'Delivery de cestas básicas' às vésperas de eleição: pedido de vista suspende julgamento no TRE
O Tribunal Regional Eleitoral (TRE) da Paraíba voltou a analisar, nesta quinta-feira (13), o recurso do Ministério Publico Eleitoral que pede a cassação dos mandatos da prefeita, Sílvia Cunha Lima, e do vice-prefeito da cidade de Areia, no Brejo paraibano. A chapa é acusada de ter sido beneficiada com a distribuição de cestas básicas às vésperas da eleição de 2024, quando Sílvia foi reeleita prefeita.
A ação foi movida inicialmente pela coligação adversária e julgada improcedente em 1º grau. Depois o MPE recorreu ao TRE.
No julgamento o relator do caso, desembargador eleitoral Kéops Vasconcelos, votou por rejeitar a cassação, mas considerou a existência de conduta vedada na contratação de servidores em um período proibido pela legislação eleitoral. Ele aplicou multa.
Kéops foi seguido pelo desembargador Rodrigo Clemente, mas a desembargadora Helena Fialho abriu divergência.
Ela considerou que o processo contém elementos suficientes para demonstrar a prática de compra de votos, através das distribuição de cestas básicas. E também abuso de poder econômico nas eleições do município.
Um dos trechos do voto de Helena, merece registro. Não somente por retratar, supostamente, uma prática ocorrida em Areia. Mas por alertar para um 'modus operandi' muito presente nas campanhas políticas paraibanas.

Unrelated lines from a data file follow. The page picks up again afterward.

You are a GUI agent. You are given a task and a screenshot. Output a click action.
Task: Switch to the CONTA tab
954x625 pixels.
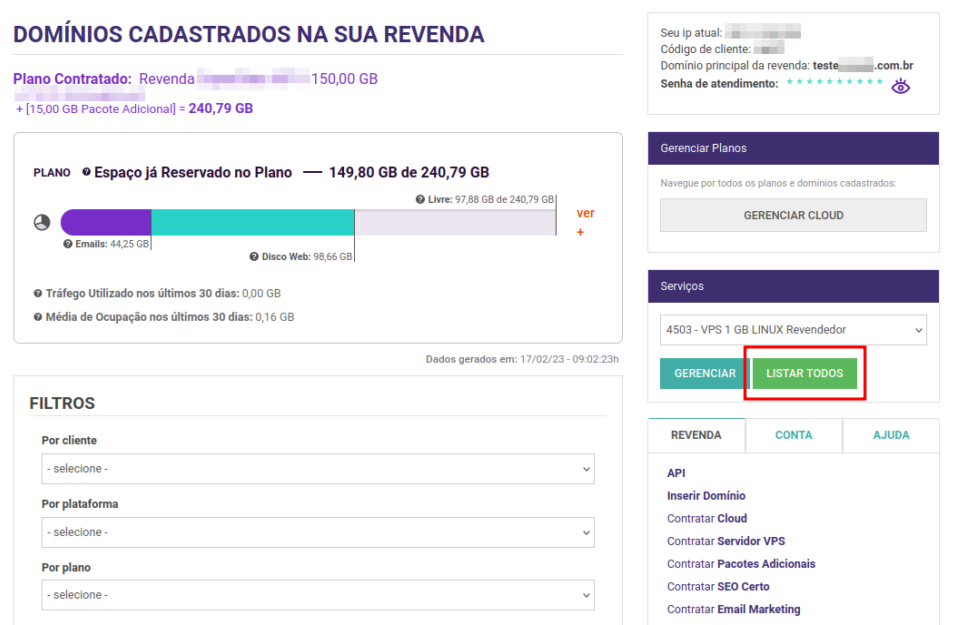coord(793,435)
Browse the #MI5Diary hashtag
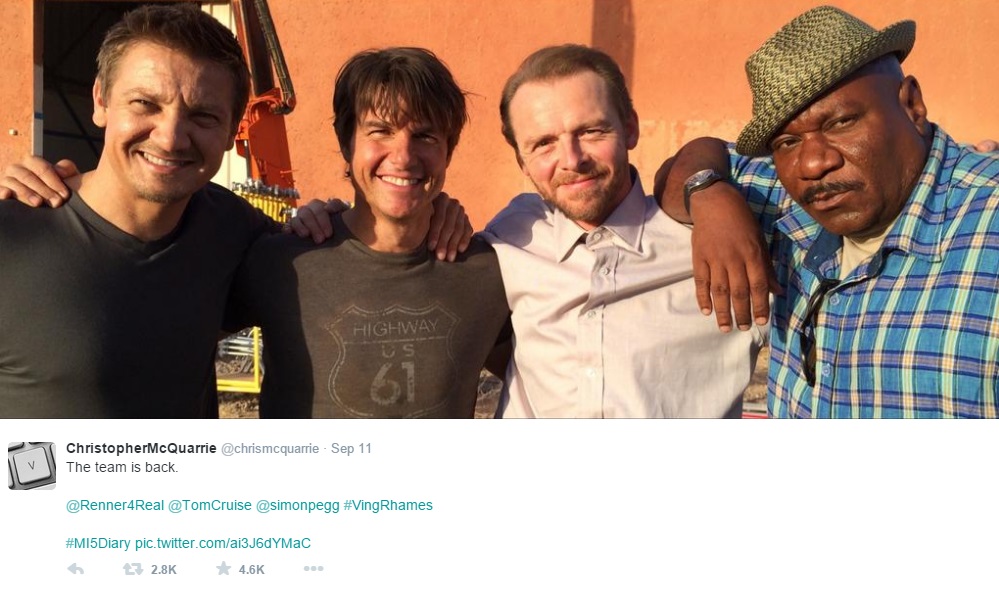This screenshot has width=999, height=591. point(98,543)
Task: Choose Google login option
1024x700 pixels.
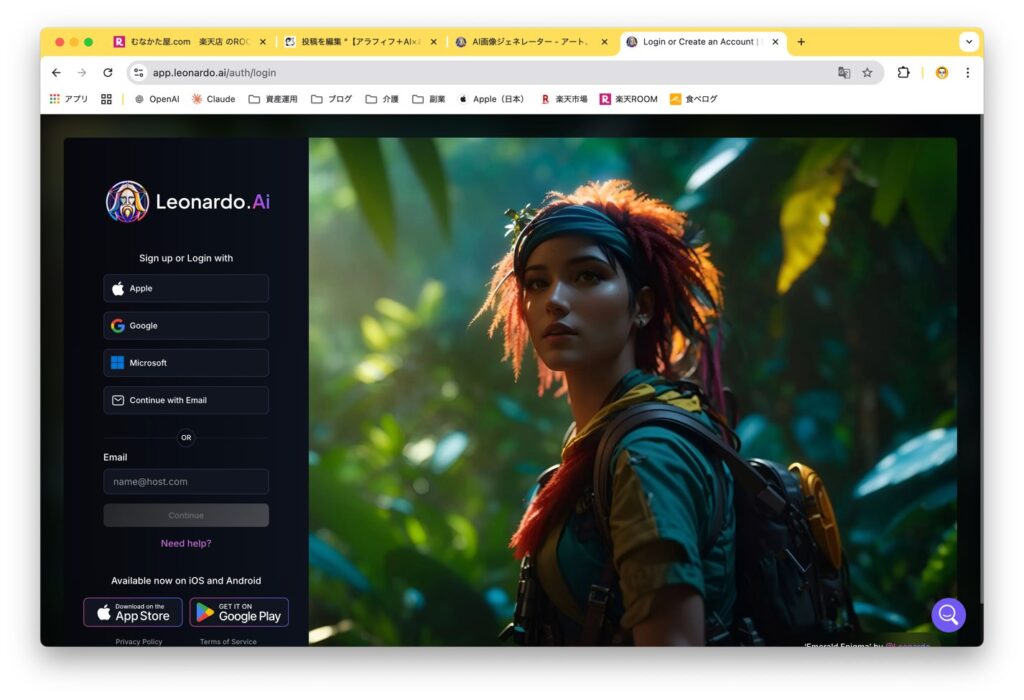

"Para mim está comprovado o contexto de captação de sufrágio. Proximidade da eleição, entrega em residência e a forma como foi feito. O pedido de voto é dispensado diante do conjunto da obra", avaliou.
"Isso me chamou atenção. Esse delivery de cestas básicas às vésperas do pleito", pontuou a desembargadora em outro momento.
Na época várias cestas básicas chegaram a ser apreendidas pela polícia. Elas estariam sendo distribuídas em carros a serviço da prefeitura. O material era entregue aos moradores por servidores da prefeitura, em residência, menos de 48 horas antes da votação.
A defesa de Sílvia Cunha Lima nega qualquer tipo de irregularidade. Os advogados sustentam que todos os programas sociais desenvolvidos durante o ano de 2024 possuíam amparo legal.
Na sessão desta quinta-feira, após o voto de Helena Fialho, o desembargador João Benedito pediu vista.